Goal of the exercise:
Without changing anything, copy out each entry.

%%

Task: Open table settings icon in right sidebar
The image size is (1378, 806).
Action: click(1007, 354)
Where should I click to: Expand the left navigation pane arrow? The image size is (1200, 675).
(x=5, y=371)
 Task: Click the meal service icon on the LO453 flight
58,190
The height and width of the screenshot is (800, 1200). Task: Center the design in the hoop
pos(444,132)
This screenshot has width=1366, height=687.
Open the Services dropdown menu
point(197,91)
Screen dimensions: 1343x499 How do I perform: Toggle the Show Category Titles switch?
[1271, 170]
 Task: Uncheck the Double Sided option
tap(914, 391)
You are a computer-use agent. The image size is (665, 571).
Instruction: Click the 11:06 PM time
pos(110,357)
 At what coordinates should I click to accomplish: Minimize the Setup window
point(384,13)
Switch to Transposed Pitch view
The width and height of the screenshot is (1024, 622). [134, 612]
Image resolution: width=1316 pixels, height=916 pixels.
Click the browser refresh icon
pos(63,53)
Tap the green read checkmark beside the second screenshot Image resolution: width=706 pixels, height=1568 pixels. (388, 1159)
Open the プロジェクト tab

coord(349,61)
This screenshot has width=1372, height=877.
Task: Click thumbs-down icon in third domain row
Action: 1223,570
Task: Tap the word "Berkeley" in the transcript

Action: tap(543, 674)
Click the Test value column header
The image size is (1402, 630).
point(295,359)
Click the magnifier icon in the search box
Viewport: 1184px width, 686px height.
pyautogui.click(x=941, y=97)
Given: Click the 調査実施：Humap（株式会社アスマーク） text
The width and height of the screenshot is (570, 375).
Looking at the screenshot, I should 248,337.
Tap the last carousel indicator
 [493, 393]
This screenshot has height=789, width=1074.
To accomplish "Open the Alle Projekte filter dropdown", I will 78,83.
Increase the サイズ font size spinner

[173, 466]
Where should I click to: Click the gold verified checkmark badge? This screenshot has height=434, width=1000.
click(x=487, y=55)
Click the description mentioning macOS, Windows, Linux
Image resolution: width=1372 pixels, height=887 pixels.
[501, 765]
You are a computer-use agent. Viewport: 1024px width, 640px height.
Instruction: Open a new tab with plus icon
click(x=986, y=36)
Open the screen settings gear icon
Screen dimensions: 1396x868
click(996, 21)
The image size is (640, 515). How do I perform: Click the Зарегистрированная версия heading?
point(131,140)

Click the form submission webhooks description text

%%

Written response:
Task: Open table settings icon in right sidebar
The image size is (1378, 806).
Action: click(1007, 354)
Where should I click to: Expand the left navigation pane arrow? The image size is (1200, 675).
(x=5, y=371)
 Task: Click the meal service icon on the LO453 flight
58,190
The height and width of the screenshot is (800, 1200). Task: Center the design in the hoop
pos(444,132)
This screenshot has width=1366, height=687.
Open the Services dropdown menu
point(197,91)
Screen dimensions: 1343x499 How do I perform: Toggle the Show Category Titles switch?
[1271, 170]
 Task: Uncheck the Double Sided option
tap(914, 391)
You are a computer-use agent. The image size is (665, 571).
Instruction: Click the 11:06 PM time
pos(110,357)
 At what coordinates should I click to accomplish: Minimize the Setup window
point(384,13)
Switch to Transposed Pitch view
The width and height of the screenshot is (1024, 622). [134, 612]
Image resolution: width=1316 pixels, height=916 pixels.
Click the browser refresh icon
pos(63,53)
Tap the green read checkmark beside the second screenshot Image resolution: width=706 pixels, height=1568 pixels. (388, 1159)
Open the プロジェクト tab

coord(349,61)
This screenshot has width=1372, height=877.
Task: Click thumbs-down icon in third domain row
Action: 1223,570
Task: Tap the word "Berkeley" in the transcript

Action: tap(543, 674)
Click the Test value column header
The image size is (1402, 630).
point(295,359)
Click the magnifier icon in the search box
Viewport: 1184px width, 686px height.
pyautogui.click(x=941, y=97)
Given: Click the 調査実施：Humap（株式会社アスマーク） text
The width and height of the screenshot is (570, 375).
Looking at the screenshot, I should 248,337.
Tap the last carousel indicator
 [493, 393]
This screenshot has height=789, width=1074.
To accomplish "Open the Alle Projekte filter dropdown", I will 78,83.
Increase the サイズ font size spinner

[173, 466]
Where should I click to: Click the gold verified checkmark badge? This screenshot has height=434, width=1000.
click(x=487, y=55)
Click the description mentioning macOS, Windows, Linux
Image resolution: width=1372 pixels, height=887 pixels.
[501, 765]
You are a computer-use agent. Viewport: 1024px width, 640px height.
Instruction: Open a new tab with plus icon
click(x=986, y=36)
Open the screen settings gear icon
Screen dimensions: 1396x868
click(996, 21)
The image size is (640, 515). How do I perform: Click the Зарегистрированная версия heading?
point(131,140)

Click the form submission webhooks description text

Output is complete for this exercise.